Patricia Neuman with the Kaiser Family Foundation, a nonprofit, nonpartisan organization that studies health care issues, says the penalty is designed to encourage healthy seniors to enroll right away.
"The reason the penalty is in place is because the program really can't work if only sicker and expensive people sign up," said Neuman.
Neuman says the Medicare drug plan won't be successful if a majority of the 43 million seniors on Medicare don't join the insurance risk pool.
But that remains a tough sell with seniors. Kaiser's own poll found that 39 percent of them don't believe the benefit will help them. Only one in five seniors in the survey said they planned to sign up.
Neuman thinks some of their concerns might simply be a matter of misunderstanding. She says their poll showed two-thirds of seniors say they still don't understand the drug benefit well or at all.
"What surprised us somewhat is that we thought understanding would be rising, because the government is doing so much more to make people aware of the drug benefit," says Neuman. "But I think what we're seeing is while people are more generally aware, they're not specifically understanding what it will mean for them. And that's really the most important question."
Neuman acknowledges it is a complicated program. She says she's personally been helping some seniors try to figure out what plan is best for them. Besides taking a lot of time and energy, it's also possible to make a costly mistake.

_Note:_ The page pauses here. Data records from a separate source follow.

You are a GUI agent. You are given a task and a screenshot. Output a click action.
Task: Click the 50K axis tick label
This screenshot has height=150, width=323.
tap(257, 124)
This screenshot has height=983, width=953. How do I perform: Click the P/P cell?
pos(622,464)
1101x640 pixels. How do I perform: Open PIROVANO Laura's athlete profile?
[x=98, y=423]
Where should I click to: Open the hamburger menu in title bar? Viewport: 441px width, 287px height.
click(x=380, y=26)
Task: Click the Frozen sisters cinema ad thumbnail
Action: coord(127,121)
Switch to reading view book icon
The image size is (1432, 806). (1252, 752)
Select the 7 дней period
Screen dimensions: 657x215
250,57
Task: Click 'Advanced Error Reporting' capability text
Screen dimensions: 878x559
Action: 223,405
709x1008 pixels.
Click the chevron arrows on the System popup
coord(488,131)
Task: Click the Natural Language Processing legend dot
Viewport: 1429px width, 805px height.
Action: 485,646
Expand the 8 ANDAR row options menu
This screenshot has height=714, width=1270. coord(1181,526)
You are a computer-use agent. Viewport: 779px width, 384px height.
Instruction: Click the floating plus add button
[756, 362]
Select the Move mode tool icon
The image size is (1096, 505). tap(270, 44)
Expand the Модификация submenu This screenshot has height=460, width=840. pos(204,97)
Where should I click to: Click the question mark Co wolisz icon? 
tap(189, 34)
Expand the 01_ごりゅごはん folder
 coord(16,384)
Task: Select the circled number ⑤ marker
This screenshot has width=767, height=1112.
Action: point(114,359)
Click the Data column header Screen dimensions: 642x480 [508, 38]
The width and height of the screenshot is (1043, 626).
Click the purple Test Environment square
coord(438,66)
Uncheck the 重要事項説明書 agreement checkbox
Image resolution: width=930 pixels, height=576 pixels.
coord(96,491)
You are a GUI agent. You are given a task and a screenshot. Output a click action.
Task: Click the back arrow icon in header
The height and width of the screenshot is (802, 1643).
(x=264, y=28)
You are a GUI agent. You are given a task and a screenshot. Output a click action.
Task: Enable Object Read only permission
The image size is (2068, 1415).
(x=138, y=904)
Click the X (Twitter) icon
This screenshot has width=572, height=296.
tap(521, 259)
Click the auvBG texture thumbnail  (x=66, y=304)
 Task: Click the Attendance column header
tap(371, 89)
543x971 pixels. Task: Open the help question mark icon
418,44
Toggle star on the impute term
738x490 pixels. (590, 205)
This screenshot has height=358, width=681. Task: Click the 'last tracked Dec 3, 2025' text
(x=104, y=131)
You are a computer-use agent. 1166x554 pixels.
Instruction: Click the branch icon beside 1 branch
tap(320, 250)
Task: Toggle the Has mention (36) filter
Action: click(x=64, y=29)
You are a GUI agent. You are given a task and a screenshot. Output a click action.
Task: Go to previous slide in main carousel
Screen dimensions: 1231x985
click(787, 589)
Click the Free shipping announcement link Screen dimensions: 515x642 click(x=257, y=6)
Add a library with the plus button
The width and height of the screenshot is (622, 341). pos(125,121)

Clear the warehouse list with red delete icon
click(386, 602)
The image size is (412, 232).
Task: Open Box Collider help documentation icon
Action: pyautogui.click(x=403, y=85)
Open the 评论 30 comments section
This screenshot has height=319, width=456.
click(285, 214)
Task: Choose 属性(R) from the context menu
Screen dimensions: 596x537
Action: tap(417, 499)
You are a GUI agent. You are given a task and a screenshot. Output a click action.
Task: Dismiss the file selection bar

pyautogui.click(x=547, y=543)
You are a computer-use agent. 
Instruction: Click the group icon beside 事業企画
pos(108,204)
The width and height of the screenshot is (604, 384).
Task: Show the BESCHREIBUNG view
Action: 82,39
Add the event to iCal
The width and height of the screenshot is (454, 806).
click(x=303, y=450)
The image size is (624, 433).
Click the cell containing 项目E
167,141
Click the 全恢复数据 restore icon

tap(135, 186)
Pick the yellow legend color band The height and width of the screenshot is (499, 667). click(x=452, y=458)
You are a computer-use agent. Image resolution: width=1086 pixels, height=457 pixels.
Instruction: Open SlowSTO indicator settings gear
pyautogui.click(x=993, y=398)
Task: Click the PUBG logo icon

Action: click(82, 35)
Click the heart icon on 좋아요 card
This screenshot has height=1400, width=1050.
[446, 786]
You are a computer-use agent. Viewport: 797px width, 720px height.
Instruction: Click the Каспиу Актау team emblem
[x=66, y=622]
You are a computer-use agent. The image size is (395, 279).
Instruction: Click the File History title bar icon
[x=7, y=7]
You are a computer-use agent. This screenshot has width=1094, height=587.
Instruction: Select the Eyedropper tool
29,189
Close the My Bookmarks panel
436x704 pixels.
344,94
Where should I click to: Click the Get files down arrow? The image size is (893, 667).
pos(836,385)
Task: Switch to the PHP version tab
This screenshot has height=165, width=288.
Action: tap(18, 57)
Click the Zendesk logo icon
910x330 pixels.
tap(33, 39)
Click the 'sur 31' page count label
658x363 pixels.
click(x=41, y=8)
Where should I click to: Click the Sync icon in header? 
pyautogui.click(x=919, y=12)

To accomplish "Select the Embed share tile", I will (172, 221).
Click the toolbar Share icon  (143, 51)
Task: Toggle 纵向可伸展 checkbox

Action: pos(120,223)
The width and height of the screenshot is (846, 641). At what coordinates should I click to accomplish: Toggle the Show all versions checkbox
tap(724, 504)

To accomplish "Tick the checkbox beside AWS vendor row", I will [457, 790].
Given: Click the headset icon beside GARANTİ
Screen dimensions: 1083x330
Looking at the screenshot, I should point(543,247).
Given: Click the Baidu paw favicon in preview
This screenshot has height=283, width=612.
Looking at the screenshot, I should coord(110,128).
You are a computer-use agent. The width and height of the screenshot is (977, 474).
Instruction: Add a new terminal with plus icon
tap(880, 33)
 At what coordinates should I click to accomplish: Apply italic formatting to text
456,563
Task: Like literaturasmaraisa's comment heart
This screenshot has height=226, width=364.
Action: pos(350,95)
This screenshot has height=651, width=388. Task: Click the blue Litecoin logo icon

"It really does matter which plan somebody chooses," says Neuman. "For someone who takes a lot of medications and has high drug costs, the difference could be in the hundreds, if not thousands of dollars. So this is a very important decision for many seniors who live on fixed incomes."
Neuman says it's crucial for many seniors to get some one-on-one help, whether it's from a family member, a friend or a pharmacist. Seniors can also call 1-800-Medicare for assistance. Or if they're comfortable using the Internet they can go to the Medicare.gov Web site for details on all of the drug plans.
The new Medicare prescription drug program takes effect on Jan. 1, 2006. Enrollment continues until May 15, 2006.